The Planck length might or might not be a physical limit of the universe. We
don't have any specific proof that it's the smallest, just that we will not be
able to observe any of that size or smaller. To look at something, we need to
use light, and we must use a wavelength smaller than the details we wish to
resolve. For something of the Planck length or smaller, this ultimately
results in a photon that would have more energy in that area than can exist
without a black hole forming... so one does, which then prevents us from
measuring it, much less anything smaller.

Space and time might very well be discrete and not continuous - certainly the
Loop Quantum Gravity folks would agree there.
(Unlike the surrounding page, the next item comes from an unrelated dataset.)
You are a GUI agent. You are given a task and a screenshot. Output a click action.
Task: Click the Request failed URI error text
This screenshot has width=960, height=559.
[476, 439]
But there are widely supported
theories that take both sides.

(I tend to lean towards them being discrete, but I would hesitate to call
myself even an amateur hobbyist when it comes to theoretical physics...)

------
gigatexal
I hate to say it but I still don't believe this, it just goes against all
intuition that I have, but people much smarter than I have proven it so I take
it on faith for doing things like calculus etc just my lizard brain won't let
me accept something that looks like less than 1 being 1 the same way that the
limit of 1/x as x goes to infinity is zero but it doesn't seem like ti should
be. The number gets infinitesimally small but it's still some non-zero number
-- I dunno this is probably proving my ignorance it's just what it is.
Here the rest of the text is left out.